In April 2004, Mattel filed a lawsuit in Los Angeles County Superior Court against Carter Bryant (“Bryant”), a former Mattel design employee. The suit alleges that Bryant aided and assisted a Mattel competitor, MGA Entertainment, Inc. (“MGA”), during the time he was employed by Mattel, in violation of his contractual and other duties to Mattel. In September 2004, Bryant asserted counterclaims against Mattel, including counterclaims in which Bryant sought, as a putative class action representative, to invalidate Mattel’s Confidential Information and Proprietary Inventions Agreements with its employees. Bryant also removed Mattel’s suit to the United States District Court for the Central District of California. In December 2004, MGA intervened as a party-defendant in Mattel’s action against Bryant, asserting that its rights to Bratz properties are at stake in the litigation.

18



Separately, in November 2004, Bryant filed an action against Mattel in the United States District Court for the Central District of California. The action sought a judicial declaration that Bryant’s purported conveyance of rights in Bratz was proper and that he did not misappropriate Mattel property in creating Bratz.
In April 2005, MGA filed suit against Mattel in the United States District Court for the Central District of California. MGA’s action alleges claims of trade dress infringement, trade dress dilution, false designation of origin, unfair competition, and unjust enrichment. The suit alleges, among other things, that certain products, themes, packaging, and/or television commercials in various Mattel product lines have infringed upon products, themes, packaging, and/or television commercials for various MGA product lines, including Bratz. The complaint also asserts that various alleged Mattel acts with respect to unidentified retailers, distributors, and licensees have damaged MGA and that various alleged acts by industry organizations, purportedly induced by Mattel, have damaged MGA. MGA’s suit alleges that MGA has been damaged in an amount “believed to reach or exceed tens of millions of dollars” and further seeks punitive damages, disgorgement of Mattel’s profits and injunctive relief.
In June 2006, the three cases were consolidated in the United States District Court for the Central District of California. On July 17, 2006, the Court issued an order dismissing all claims that Bryant had asserted against Mattel, including Bryant’s purported counterclaims to invalidate Mattel’s Confidential Information and Proprietary Inventions Agreements with its employees, and Bryant’s claims for declaratory relief.

» PROBLEMS AND TASKS
a - According to the Mattel litigation passage, in what month and year did MGA intervene as a party-defendant in Mattel's action against Bryant?
b - Continue the Mattel litigation passage from the point where it ends.

» DATA SECTION

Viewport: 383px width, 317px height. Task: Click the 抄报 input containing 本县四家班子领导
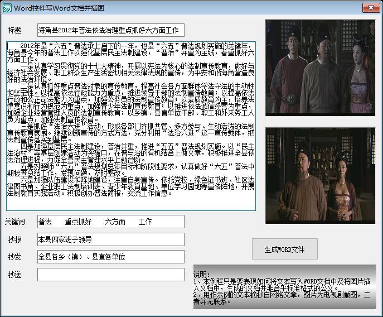pos(110,239)
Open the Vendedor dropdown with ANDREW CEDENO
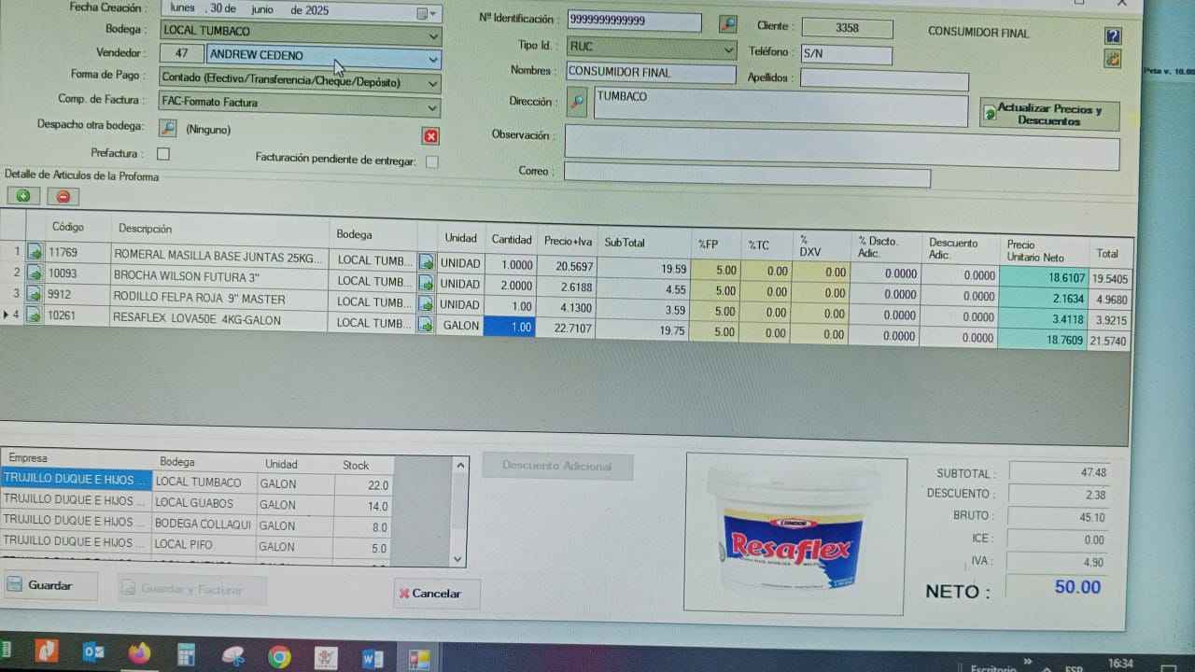This screenshot has width=1195, height=672. [x=432, y=59]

» TASK RESPONSES
a - December 2004

b -
On January 12, 2007, Mattel filed an Amended Complaint setting forth counterclaims that included additional claims against Bryant as well as claims for copyright infringement, Racketeer Influenced and Corrupt Organizations (“RICO”) violations, misappropriation of trade secrets, intentional interference with contract, aiding and abetting breach of fiduciary duty and breach of duty of loyalty, and unfair competition, among others, against MGA, its Chief Executive Officer Isaac Larian, certain MGA affiliates and an MGA employee. The RICO claim alleged that MGA stole Bratz and then, by recruiting and hiring key Mattel employees and directing them to bring with them Mattel confidential and proprietary information, unfairly competed against Mattel using Mattel’s trade secrets, confidential information, and key employees to build their business.
Mattel sought to try all of its claims in a single trial, but in February 2007, the Court decided that the consolidated cases would be tried in two phases, with the first trial to determine claims and defenses related to Mattel’s ownership of Bratz works and whether MGA infringed those works. On May 19, 2008, Bryant reached a settlement agreement with Mattel and is no longer a defendant in the litigation. In the public stipulation entered by Mattel and Bryant in connection with the resolution, Bryant agreed that he was and would continue to be bound by all prior and future Court Orders relating to Bratz ownership and infringement, including the Court’s summary judgment rulings.
The first phase of the first trial resulted in a unanimous jury verdict on July 17, 2008 in favor of Mattel. The jury found that almost all of the Bratz design drawings and other works in question were created by Bryant while he was employed at Mattel; that MGA and Isaac Larian intentionally interfered with the contractual duties owed by Bryant to Mattel, aided and abetted Bryant’s breaches of his duty of loyalty to Mattel, aided and abetted Bryant’s breaches of the fiduciary duties he owed to Mattel, and converted Mattel property for their own use. The same jury determined that defendants MGA, Larian, and MGA Entertainment (HK) Limited infringed Mattel’s copyrights in the Bratz design drawings and other Bratz works, and awarded Mattel total damages of approximately $100 million against the defendants. On December 3, 2008, the Court issued a series of orders rejecting MGA’s equitable defenses and granting Mattel’s motions for equitable relief, including an order enjoining the MGA party defendants from manufacturing, marketing, or selling certain Bratz fashion dolls or from using the “Bratz” name. The Court stayed its December 3, 2008 injunctive orders until further order of the Court.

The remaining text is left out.